At the same time, pushing through the bureaucratic jungle — particularly the government funding issue — remains a serious obstacle, even with Abromavicius on the board.

“Resistance,” Abromavicius wrote on Twitter on June 14, referring to the Groysman cabinet’s failure to allocate money for the audit.

“Again, the system is reluctant about rapid changes. But, after discussions with certain ministers, there is a hope that next week the Cabinet of Ministers will vote again and approve the right decision.

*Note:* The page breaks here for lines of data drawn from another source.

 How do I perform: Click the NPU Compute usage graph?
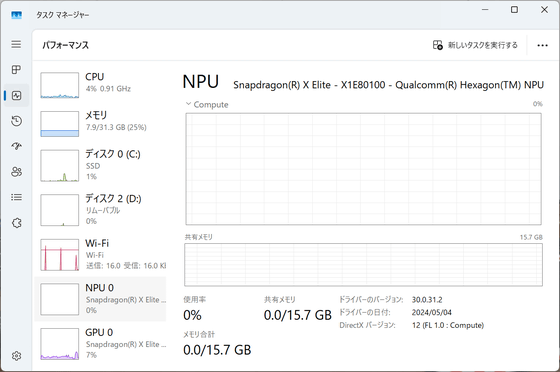point(364,169)
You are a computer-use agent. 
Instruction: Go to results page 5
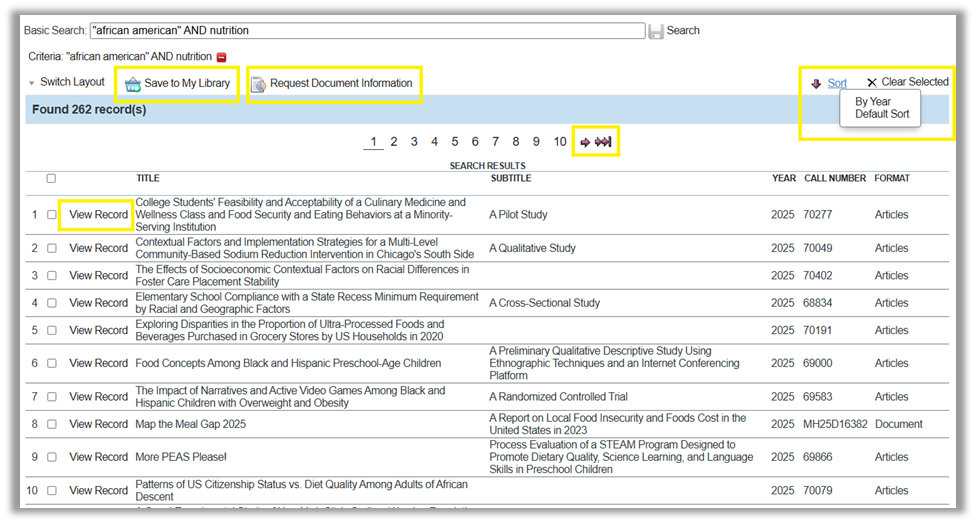pyautogui.click(x=454, y=142)
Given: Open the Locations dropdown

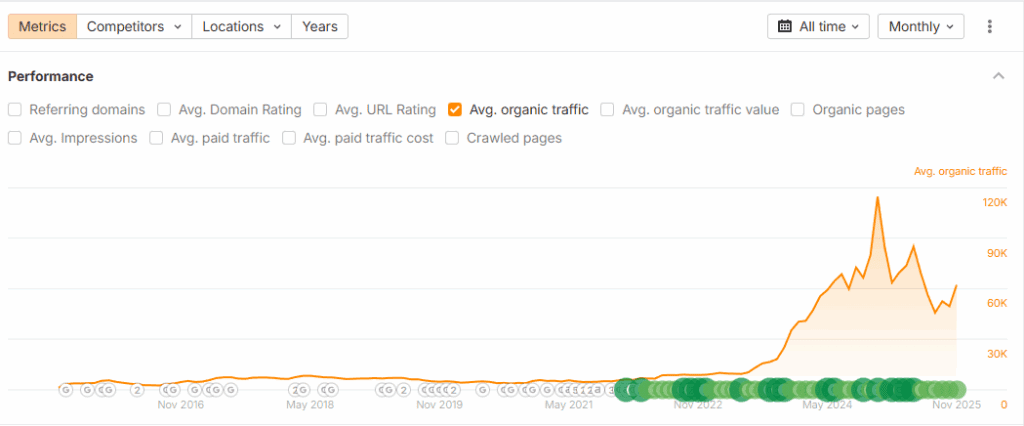Looking at the screenshot, I should click(x=241, y=26).
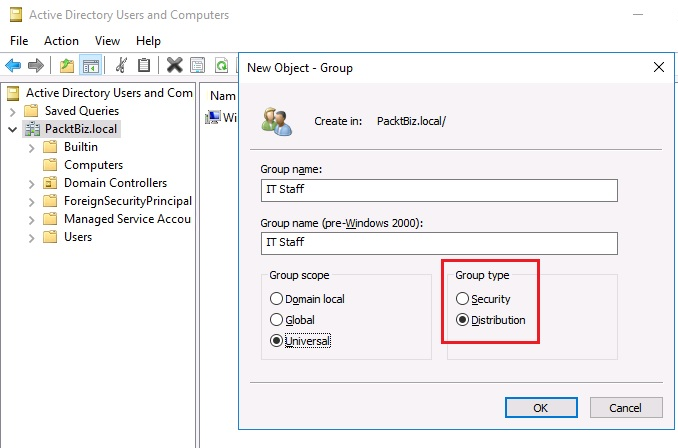The image size is (678, 448).
Task: Select the Distribution group type radio button
Action: [x=462, y=320]
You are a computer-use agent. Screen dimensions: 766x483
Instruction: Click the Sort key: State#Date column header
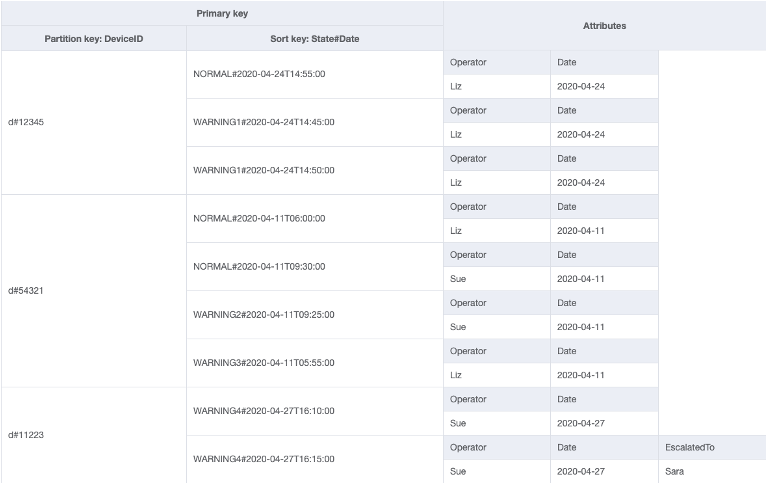click(314, 38)
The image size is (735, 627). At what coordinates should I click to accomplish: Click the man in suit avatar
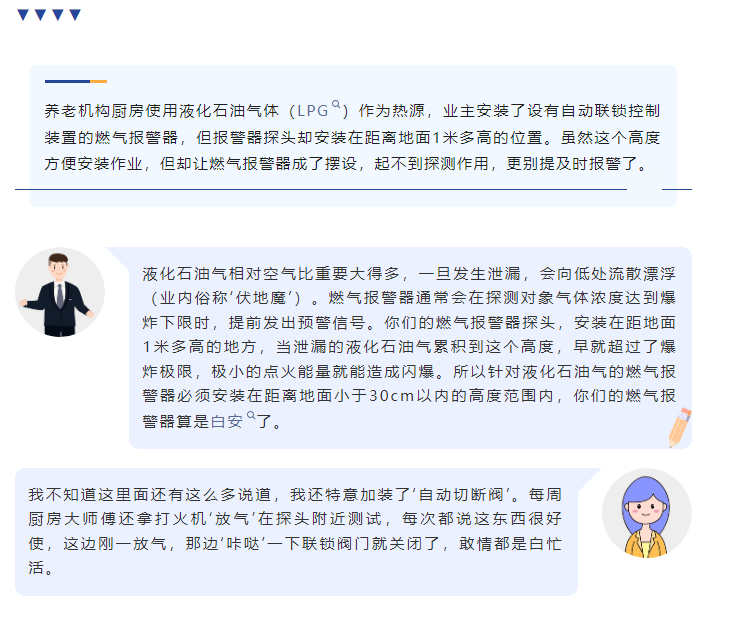point(60,292)
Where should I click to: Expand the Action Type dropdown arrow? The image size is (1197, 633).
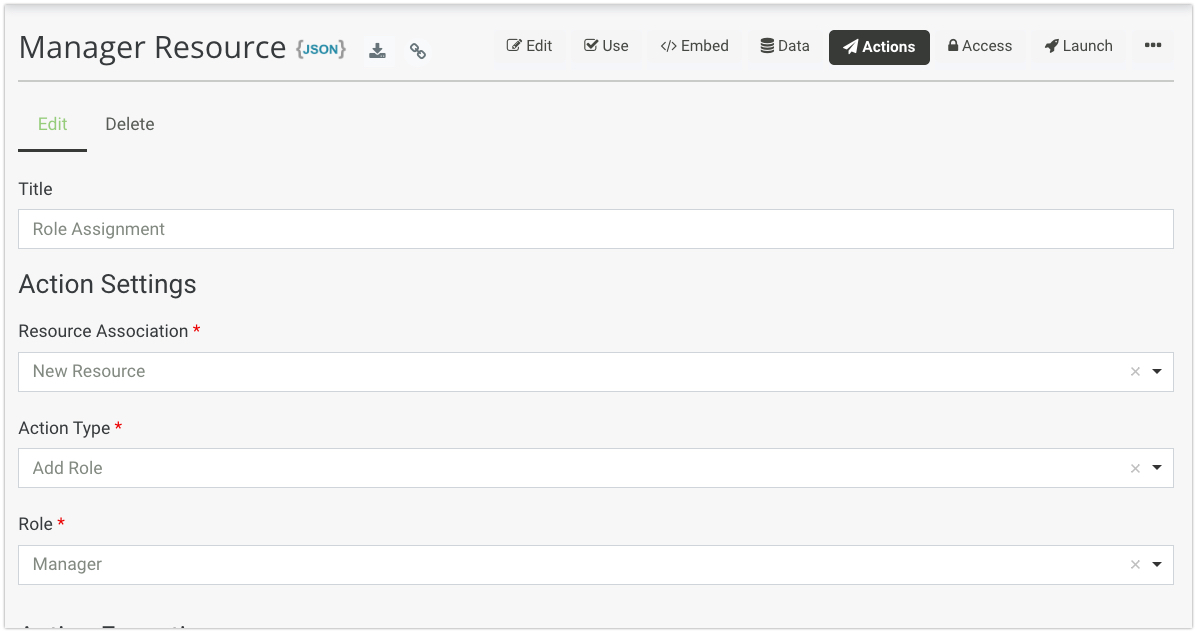1157,469
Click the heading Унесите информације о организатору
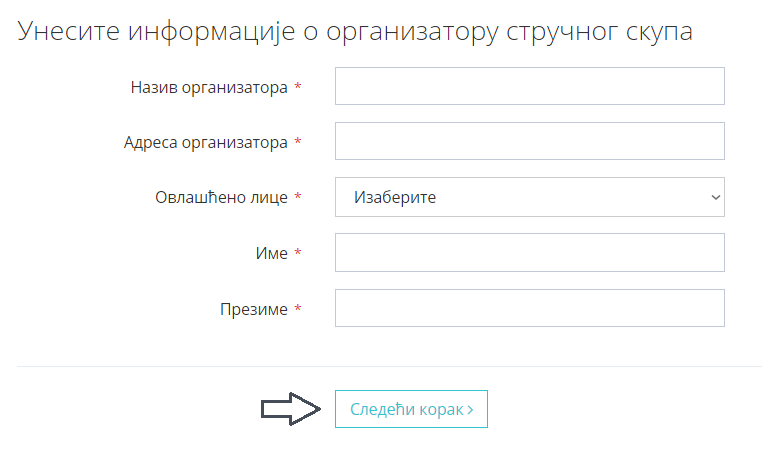765x463 pixels. tap(258, 32)
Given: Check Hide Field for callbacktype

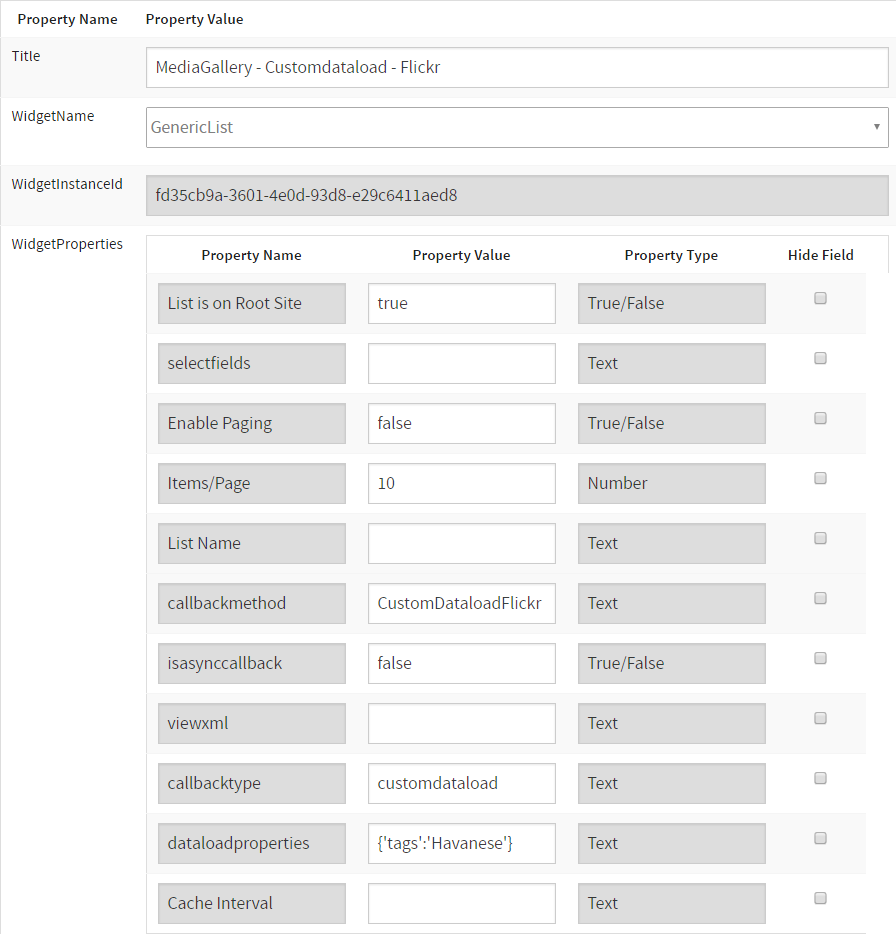Looking at the screenshot, I should (x=820, y=778).
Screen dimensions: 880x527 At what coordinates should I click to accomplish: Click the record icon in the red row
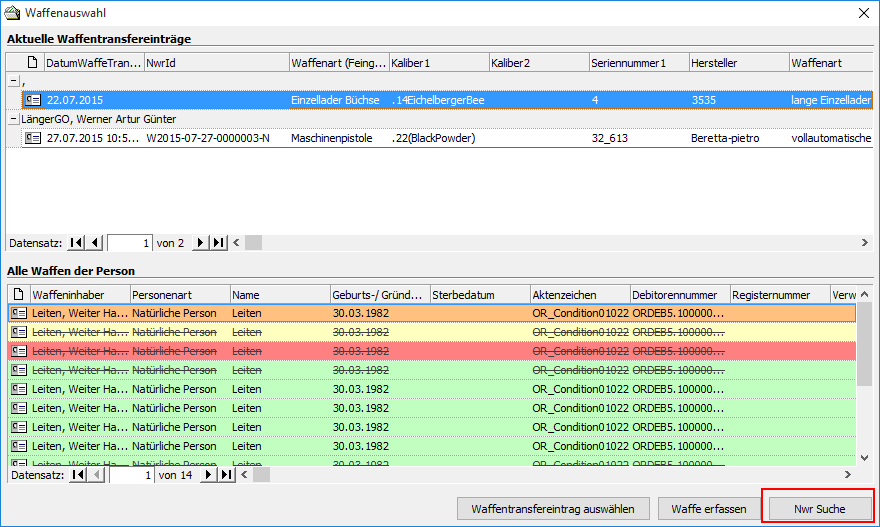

We’re keeping this issue under control and expect the audit to start very soon.”

 

——

UkrOboronProm facts

• Founded in late 2010 during the presidency of Viktor Yanukovych
• Over 130 defense production enterprises
• Over 30 design bureaus
• Over 80,000 employees
• Responsible for nearly 50 percent of Ukraine’s state defense procurement
• Active in nine military production industries: aviation, shipbuilding, military vehicles and weapons, radio-electronic production, military device engineering, munition, military-purpose chemicals.
• The world’s 72nd biggest defense producer in 2018, with $1.06 billion in revenue in 2017 (according to Defense News Top 100)
• The biggest enterprises: Antonov Aircraft Plant in Kyiv, the Malyshev Tank Factory in Kharkiv, the Kharkiv State Aircraft Production, the Luch Design Bureau in Kyiv
• Handed over to the Armed Forces of Ukraine over 3,500 items of military hardware in 2018
• Withheld Hr 400 million ($14.7 million) in wages from its employees in 2018 – the largest amount of any enterprise in Ukraine
• Nearly 480 criminal probes conducted regarding corrupt practices at the concern (according to former President Petro Poroshenko, as of March 2019)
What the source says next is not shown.